You can be a joyful fanatic and spend days trying to learn all your choices, or quickly get going on one of the more widespread sites, where you’re virtually sure to have a high-quality experience with a plethora of features to keep you busy.
But what are the prerequisites besides getting pictures onto the hard disk drive? Hold on! A few websites even allow you upload pictures right from your multimedia phone! Now, allow me to rephrase that. What does it take to get your images into shape for photo websites?
Once you pick the image sharing site that fits your needs, you’ll need to know the restrictions there are on bandwidth. Is there a monthly maximum as to how many images you can upload to their server? Is there a cost to upgrade to a higher storage space? Of course that is only consequential if you’ll want to share a large number of photos.
If you are apprehensive about the storage limitations, there are a few things you can do to stay under that radar and get around upgrading. Your best preference is to upload only the pictures that are really worth sharing, either because of their special meaning, or because of their artistic value.

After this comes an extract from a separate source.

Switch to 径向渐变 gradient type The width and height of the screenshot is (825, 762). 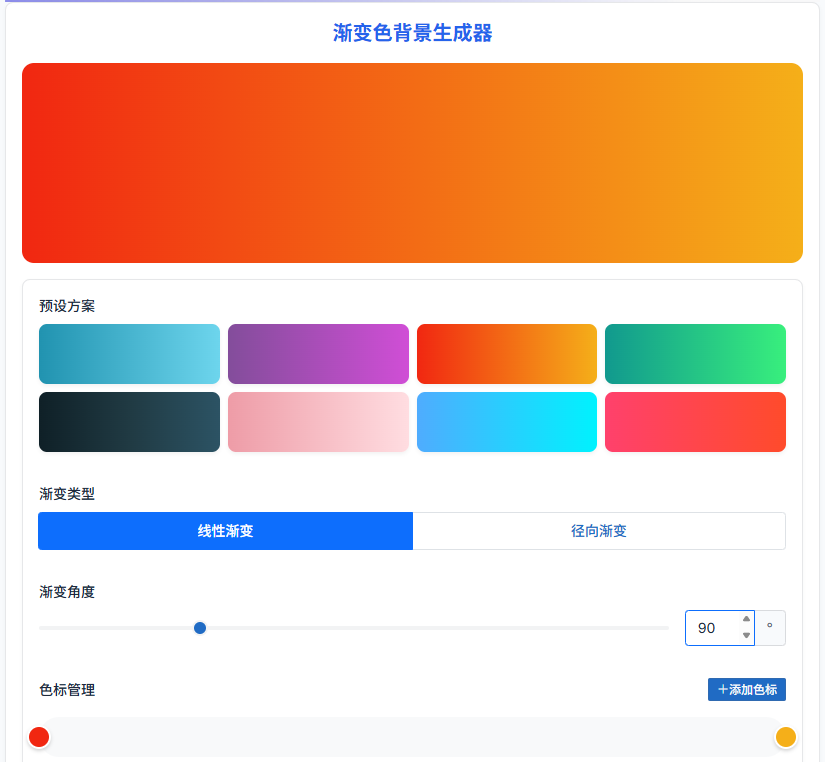pyautogui.click(x=599, y=531)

Of course that depends on why you’re there. If you’re selective, you’ll be uploading a smaller quantity of images, and getting more out of what you do share.
Many picture sharing websites do not have image dimension limitations because these sites are intended to share high resolution photos. However, if you don’t need the highest resolution, resizing the picture is a good idea. If your camera was set to high quality, but you only need to share a regular photo, you can use a software such as Bulk Photo Resizer to do the task quite easily.

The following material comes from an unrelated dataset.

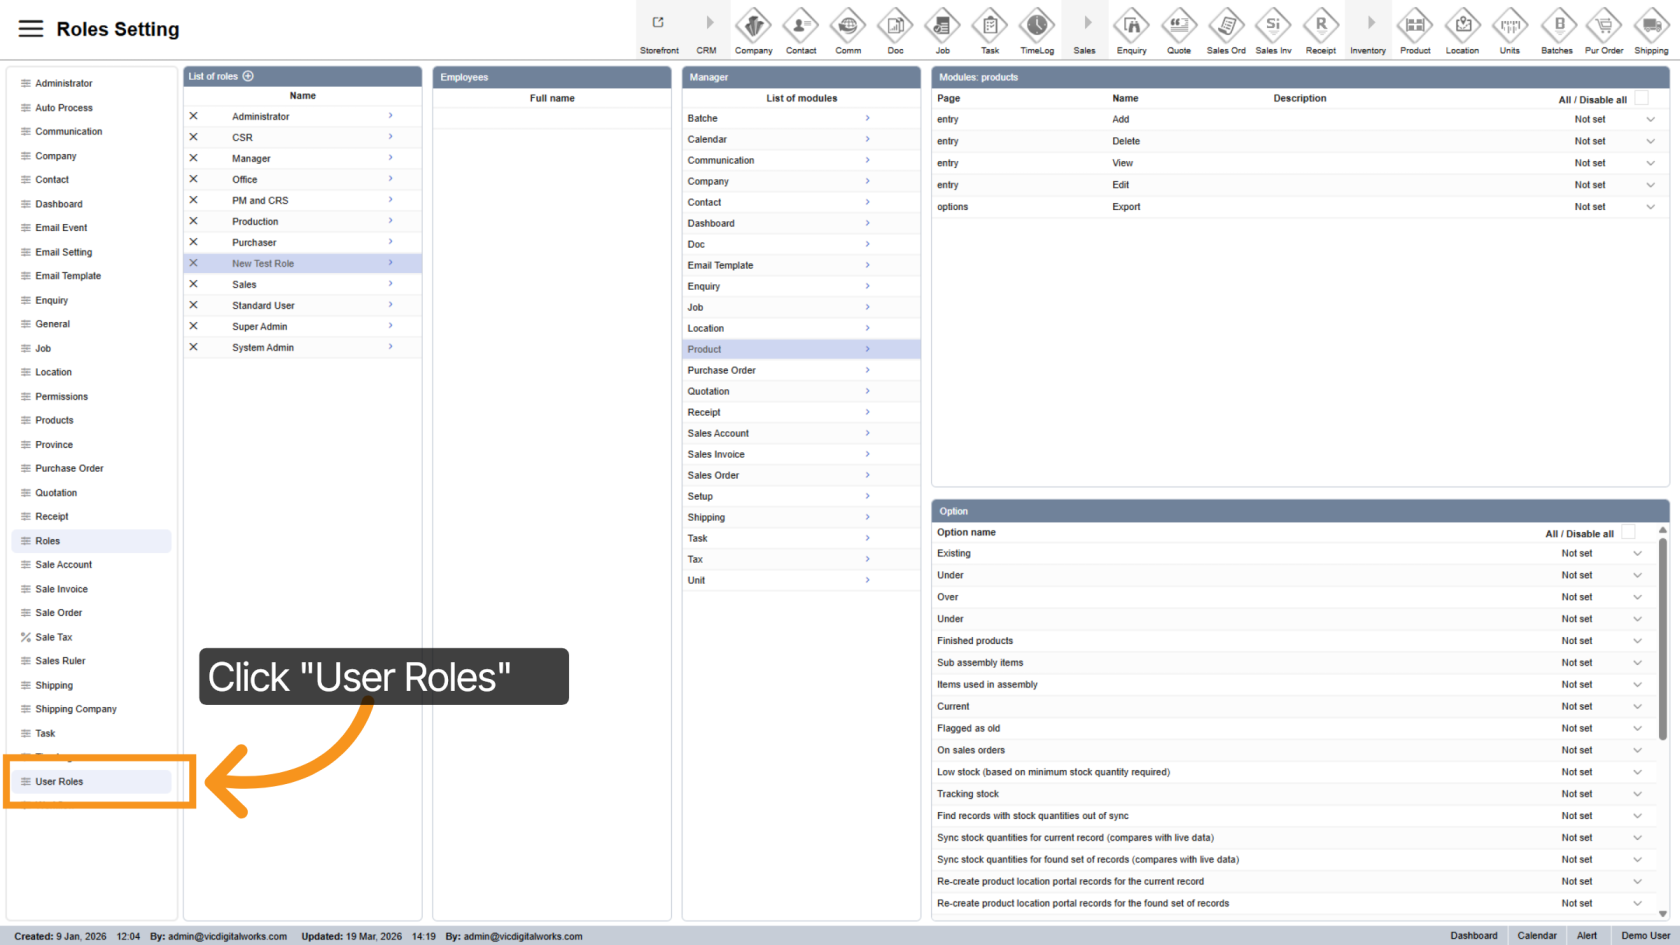
Task: Open the Delete permission dropdown
Action: coord(1650,141)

As a matter of fact, if you have a lot of images with similar requirements, you can have Bulk Photo Resizer carry out the same function on all of them at the same time. This is a great time saver. For a normal family picture that doesn’t need high resolution, you can please your guests with a size from 400 to 600 pixels per inch on the longest edge. Bulk Photo Resizer has presets for these dimensions, and others, so you don’t even have to manually input your preferred dimensions. It will even maintain the aspect ratio for you.

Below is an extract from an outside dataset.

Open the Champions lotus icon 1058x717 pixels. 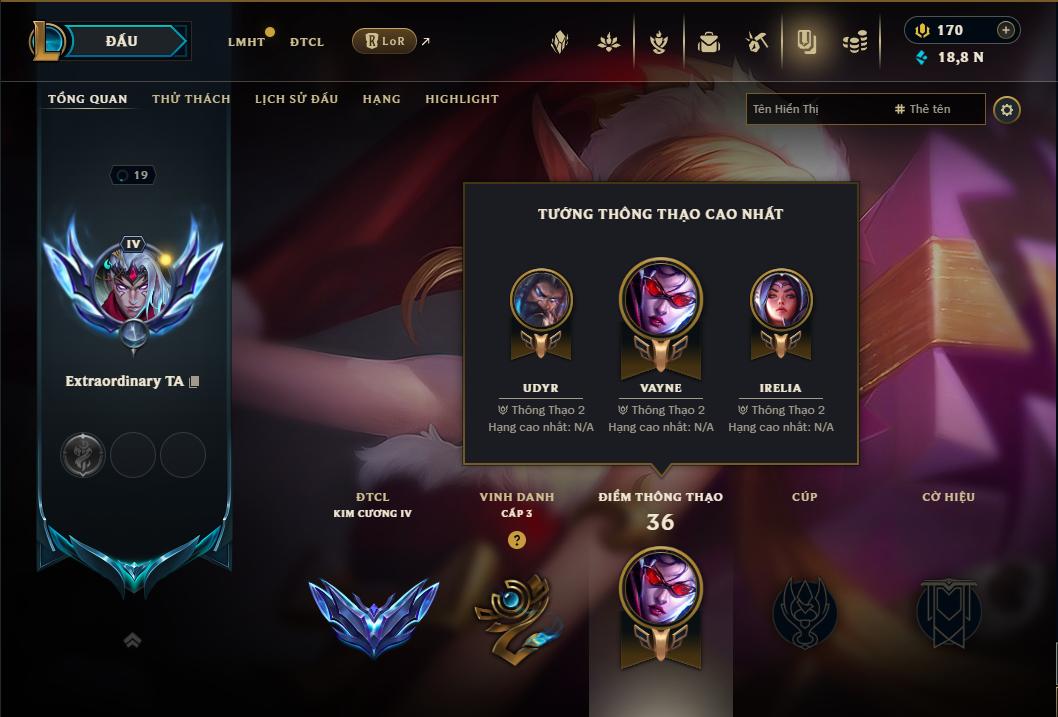(x=609, y=42)
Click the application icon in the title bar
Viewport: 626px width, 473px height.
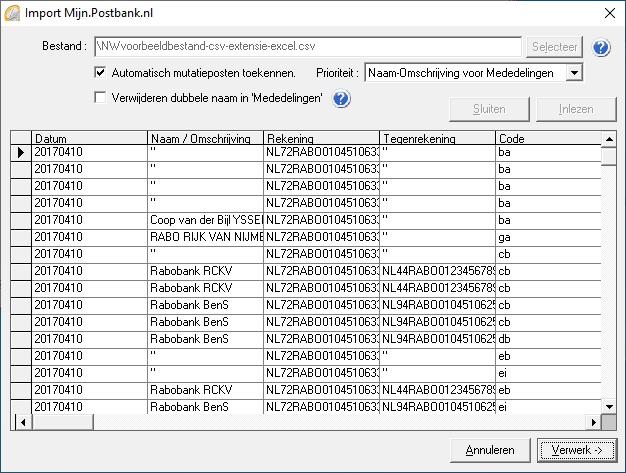coord(12,12)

No matter what, don’t enlarge your photos. Bulk Photo Resizer will prevent you from doing this. Enlarging will not enhance your resolution, it will just make the imperfections more obvious and more jagged. The larger it is, the futher you’ll observe jagged edges. These jagged edges or “jaggies” are from the square pixels that make up the image.
After those squares get too big they become pretty obvious throughout the photo, not just on the edging. The image start looking like the effect you see used on television to mask someone’s face.